Pode prosseguir o texto sobre as fontes usadas por Zurara na Crónica da Guiné, começando logo após a última frase apresentada?

## Página
__________
Seja, porém, qual for o esclarecimento que venha a produzir-se, cremos que não pode subscrever-se sem mais a afirmação do Dr. Duarte Leite de que Zurara desconheceu de leitura direta a Historia scholastica. Desde o século XIII, que logo assinala entre nós o aparecimento de uma tradução portuguesa, até entrado o século XVI, são constantes os testemunhos da presença deste divulgadíssimo livro, que, como esclareceu António Solalinde, foi modelo e fonte da General Estoria.
Gualtero, citado incidentalmente na Crón. de Guiné (cap. XVI) a par do “arcebispo dom Rodrigo de Tolledo, e assy Josepho no livro das antiguidades dos Iudeos, e ainda Gualtero, com outros autores que fallarom das geeraçoões de Noe depois do saimento da arca”, foi identificado pelo Dr. Duarte Leite ao notar que nos livros II e III da General Estoria “se acham dispersos os materiais com que foi tecida a parte do cap. XVI da Crónica, que começa em “depois do deluuyo lançou Noe sobre seu filho Caym” e termina em “saimento da arca”. De facto no cap. 12 do liv. II se conta da maldição de Cam — e não Caym, como está no manuscrito parisino — por seu pai Noé, e nos seguintes se diz da descendência deste patriarca, sendo então citados Josefo e Gualtero; e nos 2.° e seguintes do III se expõe as ideias do arcebispo de Toledo D. Rodrigo”.
Esta penetrante observação sobre a génese de uns períodos de Zurara tornou fácil a identificação de “Gualtero” com o escritor francês Gauthier de Châtillon, cuja obra o cronista desconheceria, como é mais verosímil, dado que somente neste passo se refere a tal autor.
__________
## Dados da listagem
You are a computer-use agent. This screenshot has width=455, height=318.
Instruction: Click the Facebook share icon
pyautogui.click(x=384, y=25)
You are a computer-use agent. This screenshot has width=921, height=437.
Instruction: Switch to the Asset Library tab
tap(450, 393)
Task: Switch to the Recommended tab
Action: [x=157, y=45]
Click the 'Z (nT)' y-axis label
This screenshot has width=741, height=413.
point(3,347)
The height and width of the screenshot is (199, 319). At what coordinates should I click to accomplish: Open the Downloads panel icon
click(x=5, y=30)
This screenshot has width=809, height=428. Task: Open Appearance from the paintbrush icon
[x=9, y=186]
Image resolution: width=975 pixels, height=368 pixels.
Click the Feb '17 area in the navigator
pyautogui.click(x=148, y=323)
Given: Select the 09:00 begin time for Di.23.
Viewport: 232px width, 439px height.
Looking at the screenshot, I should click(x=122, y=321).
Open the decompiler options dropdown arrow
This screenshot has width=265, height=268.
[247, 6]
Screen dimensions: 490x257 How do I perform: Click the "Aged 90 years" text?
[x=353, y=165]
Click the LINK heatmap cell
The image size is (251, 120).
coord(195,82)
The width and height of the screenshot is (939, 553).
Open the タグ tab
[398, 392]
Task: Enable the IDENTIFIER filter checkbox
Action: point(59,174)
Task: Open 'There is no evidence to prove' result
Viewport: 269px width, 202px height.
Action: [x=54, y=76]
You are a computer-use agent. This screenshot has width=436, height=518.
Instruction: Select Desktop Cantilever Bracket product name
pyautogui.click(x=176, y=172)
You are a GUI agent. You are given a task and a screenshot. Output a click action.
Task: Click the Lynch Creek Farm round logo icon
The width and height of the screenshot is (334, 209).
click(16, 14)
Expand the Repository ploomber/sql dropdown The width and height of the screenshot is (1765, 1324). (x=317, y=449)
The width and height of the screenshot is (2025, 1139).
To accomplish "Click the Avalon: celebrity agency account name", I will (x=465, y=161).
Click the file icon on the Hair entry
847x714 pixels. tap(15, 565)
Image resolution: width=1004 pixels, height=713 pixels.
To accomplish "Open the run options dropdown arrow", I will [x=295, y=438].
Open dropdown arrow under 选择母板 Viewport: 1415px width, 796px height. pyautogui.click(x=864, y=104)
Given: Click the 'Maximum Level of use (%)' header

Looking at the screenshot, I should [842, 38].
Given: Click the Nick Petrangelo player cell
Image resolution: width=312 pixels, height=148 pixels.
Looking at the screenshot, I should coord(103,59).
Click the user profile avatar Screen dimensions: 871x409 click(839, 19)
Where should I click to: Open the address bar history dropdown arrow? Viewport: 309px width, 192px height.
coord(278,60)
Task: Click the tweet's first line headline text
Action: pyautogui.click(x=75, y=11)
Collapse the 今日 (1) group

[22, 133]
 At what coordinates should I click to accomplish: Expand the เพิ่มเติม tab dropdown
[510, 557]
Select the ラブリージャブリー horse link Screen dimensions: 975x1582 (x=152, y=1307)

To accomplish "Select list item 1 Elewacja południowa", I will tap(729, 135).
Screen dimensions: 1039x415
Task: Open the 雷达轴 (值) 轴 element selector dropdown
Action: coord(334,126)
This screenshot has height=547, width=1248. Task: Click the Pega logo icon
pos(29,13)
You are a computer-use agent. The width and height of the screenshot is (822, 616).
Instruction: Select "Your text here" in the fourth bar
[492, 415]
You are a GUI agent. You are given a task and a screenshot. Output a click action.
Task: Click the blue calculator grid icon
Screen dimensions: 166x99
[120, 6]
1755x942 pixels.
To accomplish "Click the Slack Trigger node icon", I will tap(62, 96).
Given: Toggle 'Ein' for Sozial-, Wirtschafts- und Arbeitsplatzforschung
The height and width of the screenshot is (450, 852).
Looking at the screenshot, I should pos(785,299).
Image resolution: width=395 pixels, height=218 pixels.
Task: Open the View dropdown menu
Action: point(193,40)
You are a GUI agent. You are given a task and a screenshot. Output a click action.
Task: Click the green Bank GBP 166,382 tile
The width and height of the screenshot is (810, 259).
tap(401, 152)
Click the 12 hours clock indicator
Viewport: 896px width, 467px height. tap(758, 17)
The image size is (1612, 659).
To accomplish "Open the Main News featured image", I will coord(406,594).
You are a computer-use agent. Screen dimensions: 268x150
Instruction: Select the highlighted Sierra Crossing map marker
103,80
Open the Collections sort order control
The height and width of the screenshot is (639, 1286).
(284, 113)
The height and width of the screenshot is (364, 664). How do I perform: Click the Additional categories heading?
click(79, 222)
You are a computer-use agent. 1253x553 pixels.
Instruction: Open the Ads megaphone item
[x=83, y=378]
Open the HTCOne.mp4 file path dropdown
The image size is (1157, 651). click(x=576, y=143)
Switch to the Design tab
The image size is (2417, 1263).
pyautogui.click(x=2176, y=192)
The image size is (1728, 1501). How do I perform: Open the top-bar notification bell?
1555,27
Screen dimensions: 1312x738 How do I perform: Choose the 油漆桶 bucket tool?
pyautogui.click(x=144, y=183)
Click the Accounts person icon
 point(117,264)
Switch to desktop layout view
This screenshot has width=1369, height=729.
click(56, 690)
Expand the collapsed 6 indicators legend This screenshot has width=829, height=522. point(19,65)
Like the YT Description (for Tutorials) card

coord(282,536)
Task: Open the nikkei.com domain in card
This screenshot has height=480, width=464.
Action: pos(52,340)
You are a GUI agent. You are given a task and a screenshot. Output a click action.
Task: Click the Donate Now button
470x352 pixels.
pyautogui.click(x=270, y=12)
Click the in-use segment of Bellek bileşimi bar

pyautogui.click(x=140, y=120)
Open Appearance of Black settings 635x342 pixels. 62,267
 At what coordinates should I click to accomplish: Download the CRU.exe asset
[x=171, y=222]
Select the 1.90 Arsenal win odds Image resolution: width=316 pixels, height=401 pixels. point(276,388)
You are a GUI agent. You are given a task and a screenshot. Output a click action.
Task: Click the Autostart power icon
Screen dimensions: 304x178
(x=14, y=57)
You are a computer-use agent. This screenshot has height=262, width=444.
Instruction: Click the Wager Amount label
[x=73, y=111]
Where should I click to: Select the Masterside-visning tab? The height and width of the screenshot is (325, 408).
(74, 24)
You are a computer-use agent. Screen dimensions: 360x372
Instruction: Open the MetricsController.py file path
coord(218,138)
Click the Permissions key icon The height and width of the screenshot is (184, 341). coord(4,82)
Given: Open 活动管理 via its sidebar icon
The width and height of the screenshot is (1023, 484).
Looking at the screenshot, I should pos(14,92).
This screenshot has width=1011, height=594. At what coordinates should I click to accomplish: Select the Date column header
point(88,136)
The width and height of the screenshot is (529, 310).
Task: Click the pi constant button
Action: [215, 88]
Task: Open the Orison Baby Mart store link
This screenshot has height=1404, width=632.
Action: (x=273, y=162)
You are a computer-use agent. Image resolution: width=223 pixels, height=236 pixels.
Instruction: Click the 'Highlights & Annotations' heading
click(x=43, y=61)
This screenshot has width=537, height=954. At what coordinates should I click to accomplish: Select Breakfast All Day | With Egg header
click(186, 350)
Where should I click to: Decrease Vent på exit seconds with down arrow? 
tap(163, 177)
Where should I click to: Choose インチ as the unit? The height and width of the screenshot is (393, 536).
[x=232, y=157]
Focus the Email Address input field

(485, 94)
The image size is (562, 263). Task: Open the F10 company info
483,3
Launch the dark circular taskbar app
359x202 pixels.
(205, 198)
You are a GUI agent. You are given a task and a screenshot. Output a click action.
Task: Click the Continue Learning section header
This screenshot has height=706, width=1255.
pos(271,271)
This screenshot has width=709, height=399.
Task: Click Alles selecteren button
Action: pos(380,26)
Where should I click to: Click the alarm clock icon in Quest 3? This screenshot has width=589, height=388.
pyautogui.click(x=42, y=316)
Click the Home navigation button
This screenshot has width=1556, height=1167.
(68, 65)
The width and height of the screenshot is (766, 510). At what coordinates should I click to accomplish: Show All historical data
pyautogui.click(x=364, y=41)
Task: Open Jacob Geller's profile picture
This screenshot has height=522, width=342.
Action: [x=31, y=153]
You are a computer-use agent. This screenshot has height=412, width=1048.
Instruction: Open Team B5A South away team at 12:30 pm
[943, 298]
__________
## Resposta
No tão citado cap. LXI da Crón. de Guiné aparece ainda um “mestre Gondofre”, de quem se refere a “IX parte do livro panteam”.
O visconde de Santarém anotou que em vez de Gondofre se devia ler Gondolfo, “escritor [que] tinha viajado na Palestina e a sua vida se acha escrita na Anglia Sacra, t. III” (G, 291, n.), mas equivocou-se na emenda, como notou Duarte Leite. Se em vez do nome tivesse atendido à citação da obra decerto lhe ocorreria o Pantheon siue memoria saeculorum, que João Pistorius publicou nos Germanicorum scriptorum qui rerum per multas aetates gestarum historia vel annales posteri reliquerunt (Francfort, 1586), e Muratori reproduziu parcialmente, isto é, sem as partes relativas ao Antigo Testamento e aos primeiros anos da era cristã, nos Scriptores rerum italicarum, t. VIII, donde Migne fez a transcrição para a Patrologia Latina, (t. 198); e consequentemente determinaria o respetivo autor, que é Gottfridus Viterbiensis (Godofredo de Viterbo), do século XII († 1191).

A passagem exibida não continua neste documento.